Monday, August 5, 2019

HPE Layer 3 Switches - Slow Routing?

I’m stumped. I’ve had two separate instances of this happening on two separate models of HP equipment.

My organization is a small business with 500-700 devices on premise, both Ethernet and wireless. We have four main Ethernet access VLANs, two voice VLANs, and separate VLANs for our secure wireless SSID and guest wireless SSID. We often have professional development sessions or conferences which can bring hundreds of guests on premise with their devices.

Previously, we had a single appliance serving as the gateway device for each VLAN, with two ROAS trunk links to it from our switches. This device is also our firewall/NAT device. We have two large layer 3 switches serving as the distribution switches for each side of our campus whose layer 3 functionality was not being utilized at all. So, I moved the gateway interfaces for each of our VLANs to the layer 3 switches and configured OSPF for learning routes. I have the firewall appliance serving as the core, routing between the two layer 3 switches. Seems like a more efficient architecture to me, rather than bridging VLANs across to the firewall, and hopefully reduces load on that device (we have more printers than staff members, which is insane, and some can be rather chatty on the network; I like the idea of limiting our broadcast domains as much as possible.)

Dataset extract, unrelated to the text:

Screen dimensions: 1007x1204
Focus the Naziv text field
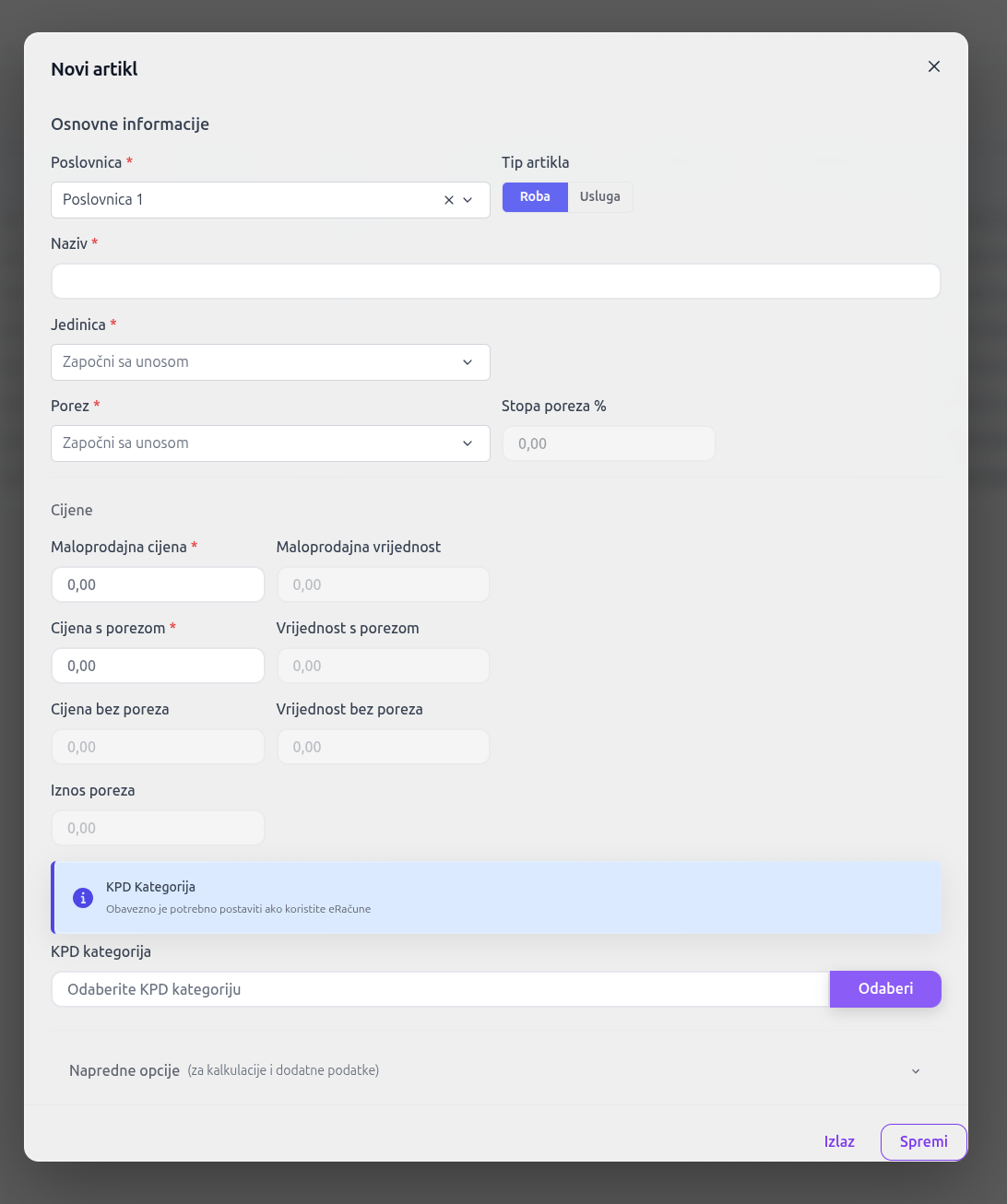495,281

As soon as this configuration change was made, users started complaining about web pages loading slowly. I have seen it myself. Web pages not cached take about 10 seconds loading, error out in the browser, then connect. They then respond totally normally for that client after the initial connection has been established. This behavior is only present when using the HP L3 switches as gateways. It totally disappears when using the firewall appliance.

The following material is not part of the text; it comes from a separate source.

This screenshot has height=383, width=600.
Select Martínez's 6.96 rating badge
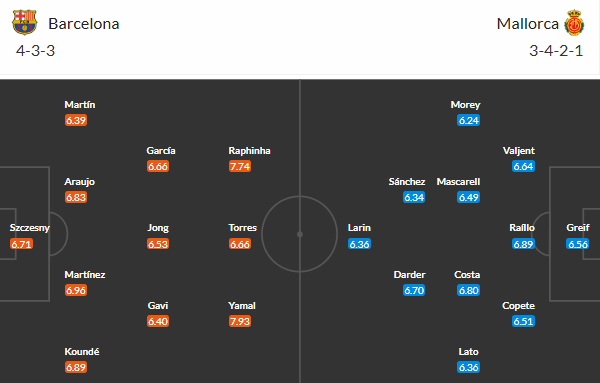(x=76, y=290)
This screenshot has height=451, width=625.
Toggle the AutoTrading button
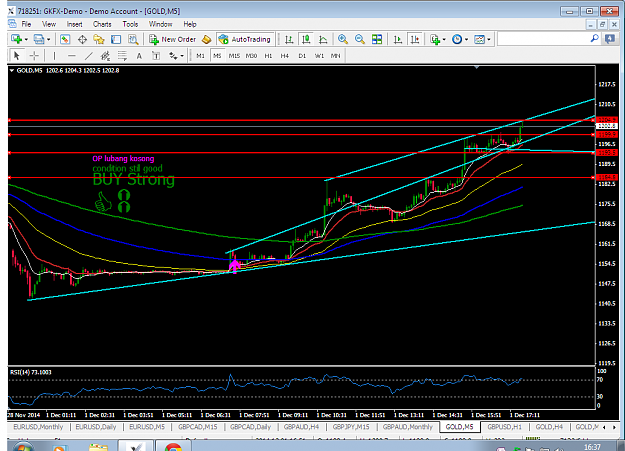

Our department provides managed services for other organizations as well. In an organization of a similar size and with similar design and equipment (HP Aruba L3 switches), I have observed this exact same phenomenon. Using the switches for routing results in this latent web TCP connectivity. This organization has been suffering from this for some time (we started providing service only this year and “web pages sometimes loading slowly” was and still is the number one user complaint.)

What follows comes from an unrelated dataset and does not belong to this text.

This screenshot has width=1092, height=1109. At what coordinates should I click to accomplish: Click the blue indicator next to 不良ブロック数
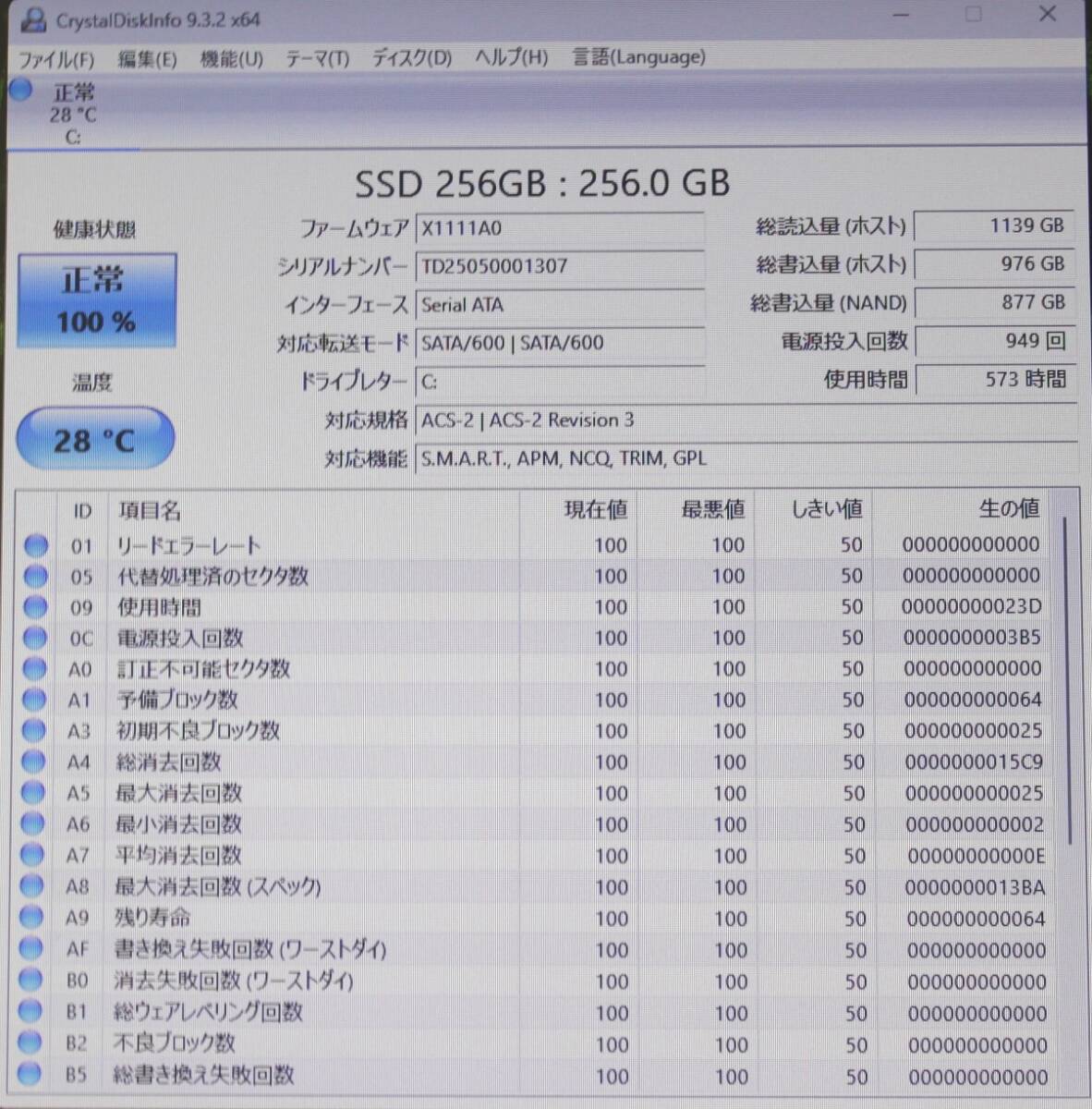(35, 1043)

Here is what I have ruled out: - DNS - name resolution works normally; some sites even move to a redirected URL or a CNAME alias BEFORE having the connection latency issue - Routing - the routing design is very simple - OSPF for internal subnets, then default routes on the L3 switches to the firewall appliance - ICMP shows no such latency, so why just web TCP? - Switching - nothing abnormal in the broadcast domains; we use rapid PVST+ in both networks and don’t suffer from excess broadcast traffic (plus we have multiple VLANs for such a small client group) - Browsers - this is happening on multiple browsers; the issue does not appear to be related to browser caches as it is happening on uncached sites upon first connection attempt - clearing the browser cache and reconnecting does NOT suffer the same latency - Switch firmware/software - I have upgraded software on all the L3 switches involved without any change - QoS - I do not have a single shaping or policing policy or other QoS tool running on these switches at the moment

I don’t get why this is happening ONLY when using these L3 switches. The whole point of this change was to enhance routing performance by lessening the layer 2 load on the firewall. Has anyone experienced this with HPE and have any insight? What else can I check for? It’s difficult to get a good packet capture because the problem is so sporadic.